DATA RECORDS:
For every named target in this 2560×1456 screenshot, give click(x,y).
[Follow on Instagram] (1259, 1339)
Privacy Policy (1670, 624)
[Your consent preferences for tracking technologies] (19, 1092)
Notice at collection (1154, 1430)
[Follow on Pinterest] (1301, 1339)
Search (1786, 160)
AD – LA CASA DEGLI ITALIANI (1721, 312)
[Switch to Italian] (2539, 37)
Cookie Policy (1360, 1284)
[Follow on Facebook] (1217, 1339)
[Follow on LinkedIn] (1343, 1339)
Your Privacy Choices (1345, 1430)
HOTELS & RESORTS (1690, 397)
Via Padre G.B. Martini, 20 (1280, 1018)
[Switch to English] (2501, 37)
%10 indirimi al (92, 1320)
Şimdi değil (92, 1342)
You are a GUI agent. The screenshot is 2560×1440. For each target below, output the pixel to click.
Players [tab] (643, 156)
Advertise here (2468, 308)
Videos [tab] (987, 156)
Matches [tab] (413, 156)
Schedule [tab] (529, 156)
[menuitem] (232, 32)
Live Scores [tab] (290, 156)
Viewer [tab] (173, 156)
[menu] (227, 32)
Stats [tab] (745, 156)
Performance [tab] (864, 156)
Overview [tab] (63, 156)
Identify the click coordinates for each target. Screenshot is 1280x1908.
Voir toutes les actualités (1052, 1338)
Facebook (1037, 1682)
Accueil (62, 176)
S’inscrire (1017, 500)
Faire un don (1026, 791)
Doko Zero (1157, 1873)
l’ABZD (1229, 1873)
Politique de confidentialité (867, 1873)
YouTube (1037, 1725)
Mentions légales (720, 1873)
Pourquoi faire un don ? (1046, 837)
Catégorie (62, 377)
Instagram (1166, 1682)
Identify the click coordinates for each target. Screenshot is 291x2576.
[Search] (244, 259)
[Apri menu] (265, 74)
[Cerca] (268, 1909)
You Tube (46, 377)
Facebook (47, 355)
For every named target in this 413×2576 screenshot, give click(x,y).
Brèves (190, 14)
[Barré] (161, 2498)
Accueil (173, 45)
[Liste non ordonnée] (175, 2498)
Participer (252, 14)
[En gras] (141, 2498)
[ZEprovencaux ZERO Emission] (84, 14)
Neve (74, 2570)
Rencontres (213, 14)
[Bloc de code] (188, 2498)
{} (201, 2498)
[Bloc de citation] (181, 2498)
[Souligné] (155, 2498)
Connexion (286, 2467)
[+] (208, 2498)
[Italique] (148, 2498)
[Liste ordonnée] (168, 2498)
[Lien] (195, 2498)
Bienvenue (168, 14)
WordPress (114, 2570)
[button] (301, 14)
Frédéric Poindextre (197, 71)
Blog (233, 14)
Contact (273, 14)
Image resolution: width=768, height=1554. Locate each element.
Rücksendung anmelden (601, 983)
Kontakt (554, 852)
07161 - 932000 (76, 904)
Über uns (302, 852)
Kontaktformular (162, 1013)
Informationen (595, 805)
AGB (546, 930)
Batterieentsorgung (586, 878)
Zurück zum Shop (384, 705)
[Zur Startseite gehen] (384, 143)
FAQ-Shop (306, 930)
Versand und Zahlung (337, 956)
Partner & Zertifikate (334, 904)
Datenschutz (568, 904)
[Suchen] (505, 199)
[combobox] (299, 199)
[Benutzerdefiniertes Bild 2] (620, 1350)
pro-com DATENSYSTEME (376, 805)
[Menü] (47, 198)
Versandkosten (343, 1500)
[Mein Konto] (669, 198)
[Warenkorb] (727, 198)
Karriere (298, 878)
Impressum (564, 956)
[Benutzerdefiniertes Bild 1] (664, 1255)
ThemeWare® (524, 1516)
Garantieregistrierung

WHAT YOU SHOULD DO: Within the listing above, give again exactly every line from the line with "S’inscrire (1017, 500)" through the line with "Connexion (286, 2467)", both included, and no other line.

SOLUTION FOR THIS PROBLEM:
S’inscrire (1017, 500)
Faire un don (1026, 791)
Doko Zero (1157, 1873)
l’ABZD (1229, 1873)
Politique de confidentialité (867, 1873)
YouTube (1037, 1725)
Mentions légales (720, 1873)
Pourquoi faire un don ? (1046, 837)
Catégorie (62, 377)
Instagram (1166, 1682)
Identify the click coordinates for each target. Screenshot is 291x2576.
[Search] (244, 259)
[Apri menu] (265, 74)
[Cerca] (268, 1909)
You Tube (46, 377)
Facebook (47, 355)
For every named target in this 413×2576 screenshot, give click(x,y).
Brèves (190, 14)
[Barré] (161, 2498)
Accueil (173, 45)
[Liste non ordonnée] (175, 2498)
Participer (252, 14)
[En gras] (141, 2498)
[ZEprovencaux ZERO Emission] (84, 14)
Neve (74, 2570)
Rencontres (213, 14)
[Bloc de code] (188, 2498)
{} (201, 2498)
[Bloc de citation] (181, 2498)
[Souligné] (155, 2498)
Connexion (286, 2467)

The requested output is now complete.